UCL's 2008 evaluation of Summary Care Records scheme - UCL website

BMA and CfH argue it out over Summary Care Records - IT Projects Blog

Patient-records project ploughs on but evaluation isn't finished yet -

New patient records database contains errors - The Times

Summary Care Records - an attack on privacy? - Independent Letters


  • Connecting for Health does make it clear:

    "You can also ask to see a copy of the GP Summary contribution to your Summary Care Record before it is created."

    I think that any patient who opts in to having a SCR should ensure that the data that their GP is going to upload is accurate, before the data is uploaded.

  • Good point. Perhaps GPs should write to their patients who've had PCT leaflets suggesting that they check the GP summary before it is uploaded. This, as you say, is also a form of specific consent to the upload.

  • As a GP, I feel that the idea that you could check your records before upload rather misses the point!

    In the first phase, medication and recorded adverse reactions will be uploaded. This information is very likely to be accurate - but, as far as allergies goes, may be incomplete.

    The "enrichment" phase follows - and this is where the problems start.
    As your GP, even I don't know what will be uploaded.
    All of the summary? (different GP systems handle Summaries differently - and there are important things I, as your GP, need to keep visible which shouldn't be uploaded).
    Specific items excluded? ( the Welsh equivalent excludes sexual health, mental health and obstetrics/ gynaecology)
    Free text as well as Read Code (Diagnoses and a lot of other things are Coded on computer, so that they can be searched)? The problem here is that while it is useful to know that you are recorded as having a condition - e.g. stress, it doesn't actually tell you much - it's the gory details which threaten your confidentiality - and might stop your GP, in the future, from recording enough information to manage your problems in the GP practice.

    My main problem is that we just don't have any answers - and nor do the patients (which includes me!)

    *Is* it possible to give informed consent to something which is so ill-defined?
    And if implied consent is given, can this be informed or applicable if, in the future, the SCR is further enriched?

    What do you - the patient - think?
    I'm just a GP - I'll observe your wishes...

  • It's a question likely to be asked in the final UCL report: what are patients consenting to, given that nobody is clear what the summary care record will contain - and what's to go in it will change, and may never be clearly defined.

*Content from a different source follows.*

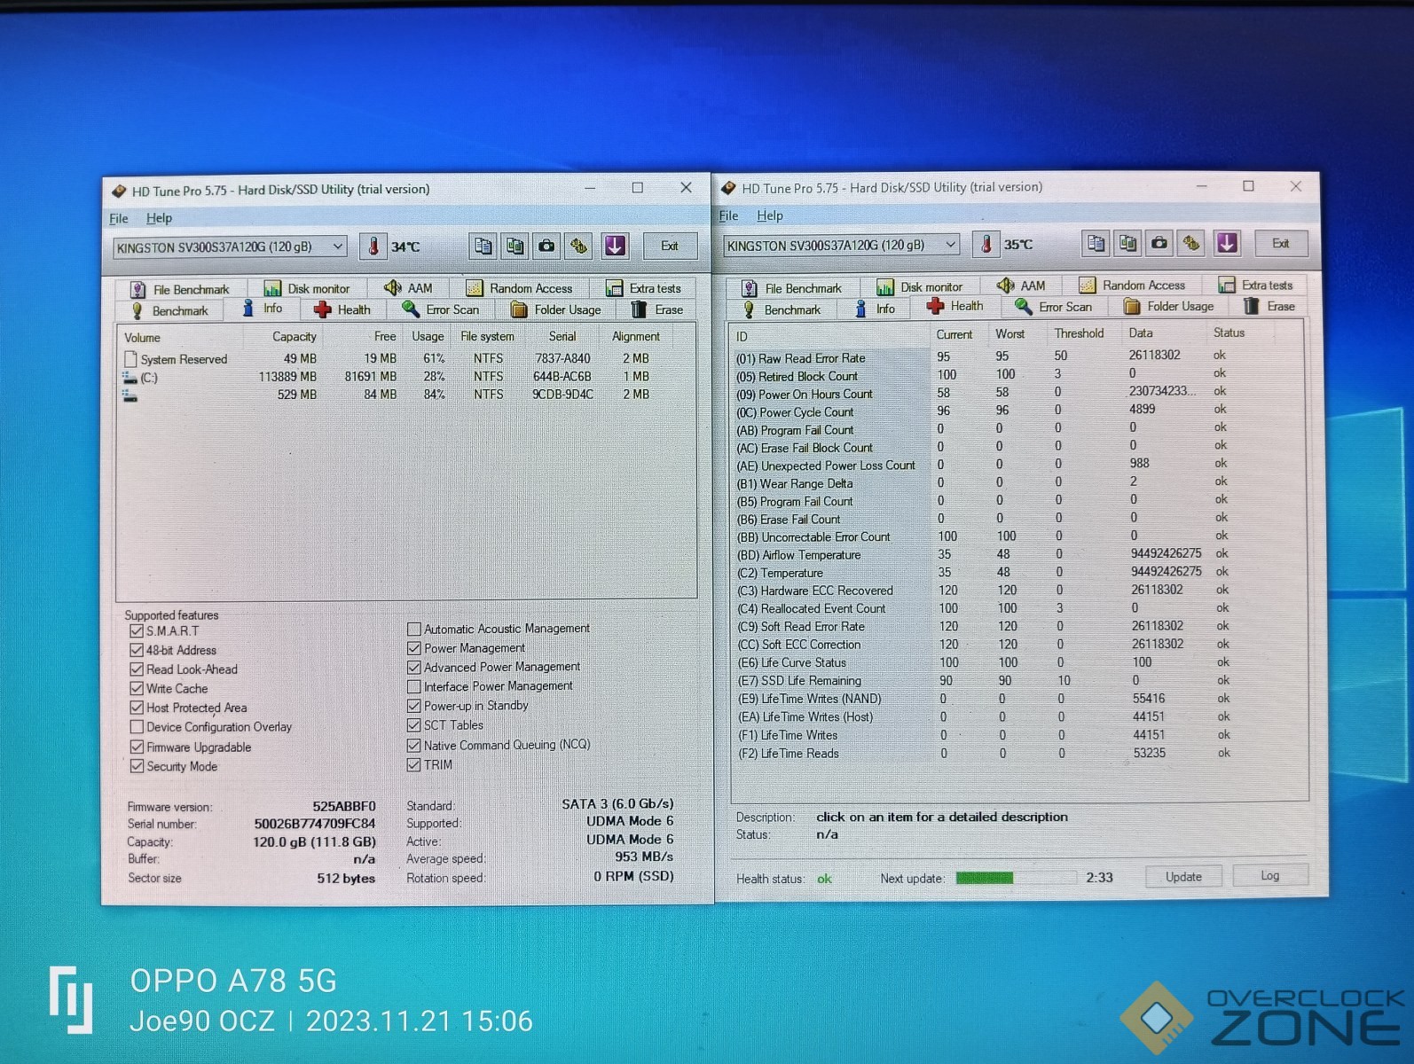This screenshot has width=1414, height=1064.
Task: Click the thermometer temperature icon showing 35°C
Action: click(x=986, y=244)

    I suppose patients, by implied or specific consent, are saying to the government, in effect, "share on the SCR database anything and everything you wish, in the interests of my health, if perhaps not my privacy".

  • Since there are no examples of what the SCR will look like, or a complete description of what exactly it will include or exclude, either initially or in the future, I will be opting out of the SCR. Making a decision on the basis of vague statements like "things such as current medications and allergic reactions" is simply not enough information, particularly for those with previous health record entries that may be stigmatising, e.g. does an A&E nurse need to know someone who has broken their arm suffered a breakdown a decade ago? Does a radiographer need to know the person they're X-raying was recently treated for an STD?

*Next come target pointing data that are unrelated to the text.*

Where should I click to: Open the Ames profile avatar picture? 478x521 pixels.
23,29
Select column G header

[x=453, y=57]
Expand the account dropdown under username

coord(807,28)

  • Projects like these are massive and data quality can be enhanced gradually. No matter how much criticism there is everyone going to a GP can sense an improvement.

    The importance of having data stores like these should not be undermined.

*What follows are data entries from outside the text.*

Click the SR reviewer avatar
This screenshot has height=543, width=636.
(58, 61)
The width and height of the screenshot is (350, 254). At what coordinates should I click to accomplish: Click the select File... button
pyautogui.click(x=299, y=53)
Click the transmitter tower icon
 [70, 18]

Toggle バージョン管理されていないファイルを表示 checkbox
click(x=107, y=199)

    Data Quality is a gradual process and the required 'data' [needs] to be there first...

  • If it is true that the SCR is "ill-defined" then this is a terrible indictment of those who have authorised, designed and implemented the system.

    On the other hand, database management systems such as Oracle can only work if someone has already defined a "data model" that serves as a template for the data to be stored in the physical database.

    So, it seems to me that someone somewhere must know what the data model looks like. Since there is no personal data involved, it seems that a step forward could be made if CW makes an FOI request for the data model to be make public.